Adkins show is ostensibly about Ludwig von Beethoven and his racial identity, which is somewhat murky (isn’t all racial identity somewhat murky?), but it really was about fabulous object-making, heaven, hell and the human body–including race of course.
While it’s nice to know the historical references–I needed them for only a couple of the pieces. The talismanic pieces like “Veil Isis” and “Appearance” come from a different aesthetic, with Isis the more successful of the two with its burlap bag and glued-on buttons. I appreciated the information about Beethoven’s interest in mystical things Egyptian and Eastern as well as about his notoriously dissheveled appearance. Everything else in the show was elegant and heroic.

The piece is a fine reminder of the truth about race and about all of our racial backgrounds. Beethoven is Adkins and Beethoven is us. (The piece was made with animator Joshua Mosley, who like Adkins, teaches at the University of Pennsylvania.)
The horn pieces are fabulous fantasies that bring to mind angels in heaven blowing horns to praise the Lord. “I’m trying to make sculpture that’s as ethereal…as music and music as muscular and physical as sculpture,” said Adkins, who also will be performing music at the gallery a couple of times more (on the schedule are “Pinewood Air,” Tuesday, Nov. 23, and “Firmament,” Friday Dec. 17, both at 7:20 p.m.). Some of the horns also imply body parts. “Behearer” (at top) implies ears (top image), as does “Mute,” for example. In this context, even “Jubilee” (right), which suggests bagpipes, also implies human form and function.
Speaking of muscular, Adkins’ music box, “Off Minor” (left), growls and scratches as it strikes tuning forks. But it’s the look of it, an enormous tube bristling with door-stop springs, that holds interest, looking more like an instrument of torture than an instrument of sound. Or maybe the sound is the torture.
“Plinth,” for holding up an imaginary Beethoven statue, is more about the grandeur he deserves and less about function, it being made of improbably of some kind of propeller material, as well as Napoleonic formal fabrics. Not only is the plinth not a plinth, there being no platform to rest on. It’s a sort of musical instrument, bringing to my mind bag pipes and accordians, bellows and other air squeezers, although that isn’t what Adkins talked about.
What he did talk about were the geode “ears” in the angels’ hands in “Cathedral” (figures in left image), the ears and eyes of “Earsight,” the unruly appearance of Beethoven in “Appearance” (below right, small piece next to door), and the deafness implied by “Mute,” an array of horn mutes poking from the wall. Between the two angels in “Cathedral” was “Solemnis” (see image), a brass pipe grid that implied the circulatory, nervous and skeletal systems that make our bodies work. The pipes are also a reference to organs and Beethoven’s “Missa Solemnis,” an affirmation of faith.

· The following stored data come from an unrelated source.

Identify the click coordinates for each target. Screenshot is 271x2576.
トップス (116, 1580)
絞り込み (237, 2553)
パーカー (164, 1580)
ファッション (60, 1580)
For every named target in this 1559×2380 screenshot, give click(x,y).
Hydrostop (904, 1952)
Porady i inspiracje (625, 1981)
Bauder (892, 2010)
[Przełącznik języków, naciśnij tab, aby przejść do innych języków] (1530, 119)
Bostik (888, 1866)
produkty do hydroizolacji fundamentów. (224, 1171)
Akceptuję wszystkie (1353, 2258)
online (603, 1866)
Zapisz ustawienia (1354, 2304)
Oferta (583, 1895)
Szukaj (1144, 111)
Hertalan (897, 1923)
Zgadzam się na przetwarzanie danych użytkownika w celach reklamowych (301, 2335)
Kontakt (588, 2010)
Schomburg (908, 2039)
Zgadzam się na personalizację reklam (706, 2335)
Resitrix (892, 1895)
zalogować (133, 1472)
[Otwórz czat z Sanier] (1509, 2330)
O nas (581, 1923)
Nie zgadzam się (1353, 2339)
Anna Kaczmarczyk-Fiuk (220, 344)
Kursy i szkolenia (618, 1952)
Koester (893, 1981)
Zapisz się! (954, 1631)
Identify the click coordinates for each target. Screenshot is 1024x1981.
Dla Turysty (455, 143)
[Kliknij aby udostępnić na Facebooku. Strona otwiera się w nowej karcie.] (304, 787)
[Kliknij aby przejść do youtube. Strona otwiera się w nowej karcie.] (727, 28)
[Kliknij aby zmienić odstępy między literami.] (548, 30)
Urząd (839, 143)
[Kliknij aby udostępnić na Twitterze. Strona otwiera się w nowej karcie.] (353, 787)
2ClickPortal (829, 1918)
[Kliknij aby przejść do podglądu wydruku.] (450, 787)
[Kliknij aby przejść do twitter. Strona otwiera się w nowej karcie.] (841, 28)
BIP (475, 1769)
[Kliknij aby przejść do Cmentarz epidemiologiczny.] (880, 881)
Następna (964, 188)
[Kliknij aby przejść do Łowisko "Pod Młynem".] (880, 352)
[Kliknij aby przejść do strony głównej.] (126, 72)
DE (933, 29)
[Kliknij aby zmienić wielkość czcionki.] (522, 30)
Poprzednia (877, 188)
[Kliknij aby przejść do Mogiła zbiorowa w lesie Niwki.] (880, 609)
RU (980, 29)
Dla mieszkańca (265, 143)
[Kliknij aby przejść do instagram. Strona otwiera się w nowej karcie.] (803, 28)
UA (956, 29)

Just fyi, Adkins hung a bunch of contemporaneous portraits of Beethoven that suggest his dark ancestry, and a series of giant lenses, called “Evidence,” are etched at their base with words used to describe Beethoven during his life, including Moor, Espanol, and Swarthy (image right, “Evidence” in center, “Appearance” on floor next to door, and “Veil Isis” covered in buttons right).

Also fyi, Beethoven means beet harvester which doesn’t really explain “Signature,” the baler with beets on the end (left). The piece, which is white, and which drips beet juice from the impaled beets, shivers if you poke it, and my first response was better the beets than me. If the beets are humans, this is really scary. Anyway, it’s another instrument of torture, like “Off Minor.”
Gallery owner Daniel Dalseth was also there when I stopped by the second time, so I asked him what he had in mind for the future. Dalseth has avant-garde filmmaker Yevgeniy Yufit, from St. Petersburg, Russia, on the schedule so far.
Dalseth, who hails from Minnesota, and came here for his MFA at Penn, where Adkins teaches, is planning shows that remain up for an entire season. Adkins will be up through December. The work is scheduled to go to Dublin and Bonn. I’m not sure in which order or time frame.
If you’re in a rut of visiting the same galleries as usual, this show is a must detour.(The location is a wonderful bonus for us art hogs who now can visit Spector Gallery on the same excursion.
I did just that, catching the end of Spector’s Randall Sellers-Matt Fisher show (see Roberta’s post); the walls were crazy covered with red dots). Pageant is at 607 Bainbridge, 215 925 1535.